Extract to read ::
□ □ □ □ □
Iraqi Trainee Wins Press Courage Prize

Iraqi Trainee Wins Press Courage Prize

Baghdad-based reporter Khalid Waleed (left) accepting the award. (Photo: IWPR)
Baghdad-based reporter Khalid Waleed (left) accepting the award. (Photo: IWPR)
Tuesday, 22 March, 2011

An IWPR-trained journalist has been awarded a press courage prize for an investigative report exposing alleged antiques smuggling from the Iraqi museum in Baghdad, which led to the firing of the museum’s manager.

Baghdad-based reporter Khalid Waleed, an IWPR trainee since 2010, won last month’s the Journalistic Freedoms Observatory, JFO, award for online investigative reporting.

JFO, which was founded by IWPR staff and trainees, is a leading Iraqi press freedom organisation that created the annual awards with another media development NGO IREX in 2010 to honour and encourage local investigative reporting in print, radio, television and online media.

Five awards were given to Iraq journalists who showed courage, professionalism and neutrality in exposing corruption and human rights abuses. Their work was reviewed by a panel of journalism experts including top Iraqi media professors.
□ □ □ □ □
Provided material ::
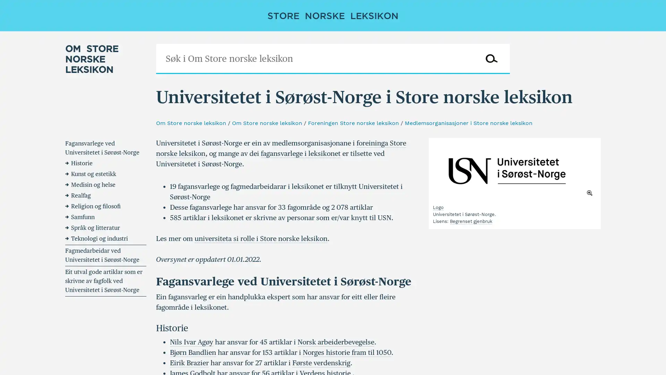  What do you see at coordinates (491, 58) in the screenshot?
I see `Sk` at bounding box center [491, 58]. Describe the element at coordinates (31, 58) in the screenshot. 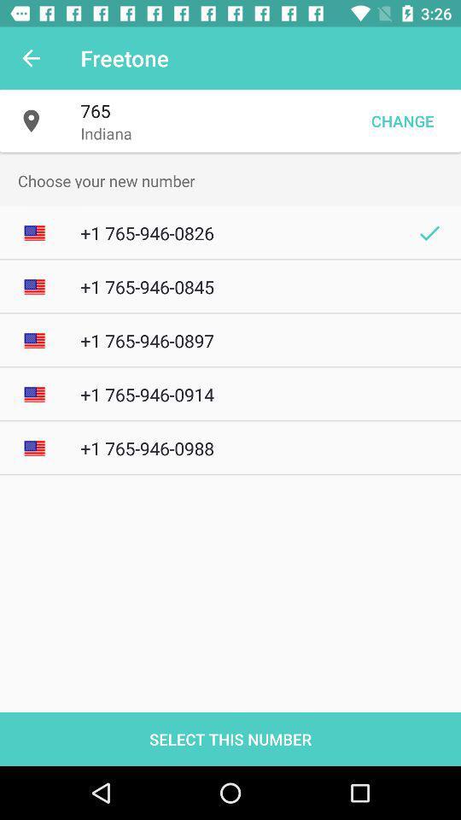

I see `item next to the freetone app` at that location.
□ □ □ □ □
Given problem 1 ::
Decide whether each statement below agrees with the article on the press courage prize, answering yes or no and quoting the words of the article that settle it. (a) Khalid Waleed has been an IWPR trainee since 2010. (b) JFO created the annual awards on its own, without any partner organization. (c) Six awards were given to Iraqi journalists.
Given problem 2 ::
Carry on the article about the press courage prize, picking up after its final sentence.

Exercise answer 1 ::
(a) Yes: "an IWPR trainee since 2010"
(b) No: "created the annual awards with another media development NGO IREX in 2010"
(c) No: "Five awards were given to Iraq journalists"

Exercise answer 2 ::
Waleed’s story revealed evidence that Iraqi antiquities were being smuggled from the national museum to Sulaimaniyah in northern Iraq and from there out of the country, including a rare copy of the Torah that was allegedly taken to Israel. Parliament’s integrity committee also reported that the museum had registered nearly 30,000 pieces that could not be found. Following the report, the museum’s manager was dismissed and is under investigation for corruption.

Waleed has received extensive one-on-one mentoring from IWPR’s national and international editors and has attended IWPR’s courses on editorial and safety skills. The skills he has gained through his association with IWPR, he says, have helped him build a successful career as a Baghdad-based radio reporter. He also freelances for online outlets including IWPR and Al-Sumaria, which published his award-winning story in October 2010.

“I owe a lot to IWPR for providing me with guidance,” Waleed said. “I’ve learned about structuring stories, developing story ideas and checking sources. This award will absolutely motivate me to reveal more cases of corruption and identify weaknesses in government offices.”

Waleed said the skills he learnt at IWPR training sessions were put into practice in preparing the award-winning story, which involved researching Iraq’s antiquities online; verifying sources and ensuring all of them were on the record; finding documents to back up the smuggling claims; and outlining the story before writing it. Waleed said while the investigation was difficult, he managed to obtain more than 60 documents supporting the smuggling claims.

Abeer Mohammed, IWPR's senior local editor, who has mentored Waleed at IWPR’s Baghdad offices and over the phone, said he’s “the best Iraqi correspondent I have worked with”.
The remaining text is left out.